Wie sind die Passwort-Leaks österreichischer Staatsbediensteter einzuschätzen?

Addendum titelt "Passwörter von Politikern frei im Netz". Und hat damit vollkommen recht, ohne Übertreibung. Untersucht wurde hier nämlich die "Collection #1 - #5", einer der größten Passwort-Leaks, die es bis jetzt gegeben hat.

Rund 900 Gigabyte an Daten hat der gesamte Leak. Er ist frei im Internet herunterladbar. Und unter den 2,2 Milliarden E-Mail Adressen und Passwörtern befinden sich 7.800 E-Mail Adressen und Passwörter von Staatsbediensteten, und ca. 350 Politiker.

So weit zur Story von Addendum.

Seilseil

Gefährlich wird das Ganze nur, wenn die jeweiligen User ihre Passwörter auch auf anderen Plattformen – oder gar organisationsintern – so oder in einer sehr ähnlichen Ausführung verwenden. Besonders brisant ist dies natürlich für Mitglieder der Regierung.

Das Threat-Model eines Ministers, einer Ministerin enthält zweifelsohne fähigere "Gegner", als das eines einfachen Staatsbediensteten.

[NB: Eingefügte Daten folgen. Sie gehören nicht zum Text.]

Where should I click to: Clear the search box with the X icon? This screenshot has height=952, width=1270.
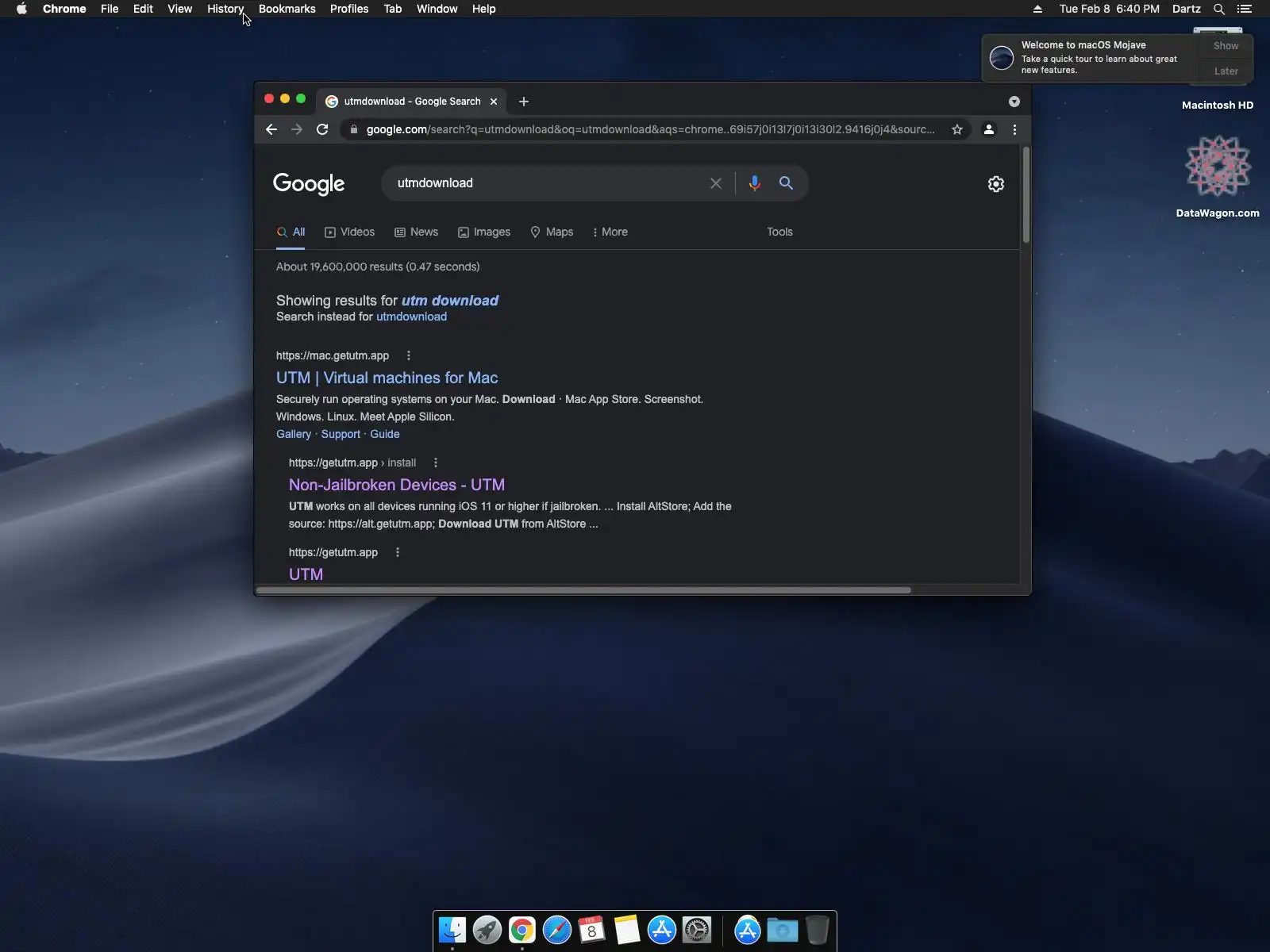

Auch wenn das Passwort im Leak nicht das richtige ist – mit ein paar Mutationen lassen sich sehr schnell sogenannte "Wordlists" bilden, mit denen man das eine oder andere Passwort dann doch erraten könnte. Die Klassiker hier sind:

• Jahreszahlen (oder generell Zahlen) nach oben zählen: Urlaub2018 statt Urlaub2017
• Einzelne Buchstaben rotieren: "heilheil" statt "seilseil"
• Ein Rufzeichen oder eine 1 anhängen

Konfrontiert mit den Daten wird entweder abgestritten, oder bestätigt. Nur Einer der von Addendum befragten Politiker verwendet inzwischen einen Passwortmanager.

Antifragilität

Ich habe vor Kurzem das Buch "Antifragility" von Nassim Nicholas Taleb gelesen. Eine zentrale These hier ist, dass es Systeme gibt, die von Chaos und Unordnung profitieren. Unser Finanzsystem ist zum Beispiel keines davon.

Der Leak der Passwörter lässt sich für mich ganz klar unter Antifragilität einstufen:

Je mehr Leaks es gibt, desto besser werden die Methoden der Angreifer.

Man kennt es aus den Erpressungsversuchen, bei denen das Opfer vermeintlich über die Webcam gefilmt wurde. Zur Untermauerung wird das echte Passwort dieser Person in der E-Mail angehängt.

Wir haben inzwischen gelernt, Spam ein wenig auszusortieren. Wenn dann echte persönliche Daten darin enthalten sind – und das Bewusstsein für diese Datenleaks nicht da ist – ergibt sich eine sicher vervielfachte "Conversion Rate" der Erpresser.

Passwortmanager-Pflicht?

Wo wir uns sicher sein können ist: diese Angriffe und Leaks werden definitiv nicht aufhören. Und mit den Passwortmanagern existiert bereits eine Lösung, die sogar noch bequemer als die unsichere Alternative ist!

Eigentlich sollte das für Staatsbedienstete – oder zumindest die Regierungsmitglieder – zur Pflicht werden. Natürlich nehmen wir unsere persönlichen Schwächen (und wir Menschen sind einfach nicht gut beim Thema Passwörter) in unsere Ämter und Berufe mit.

Da fehlt, wie mir scheint, aber noch einiges an Aufklärungsarbeit.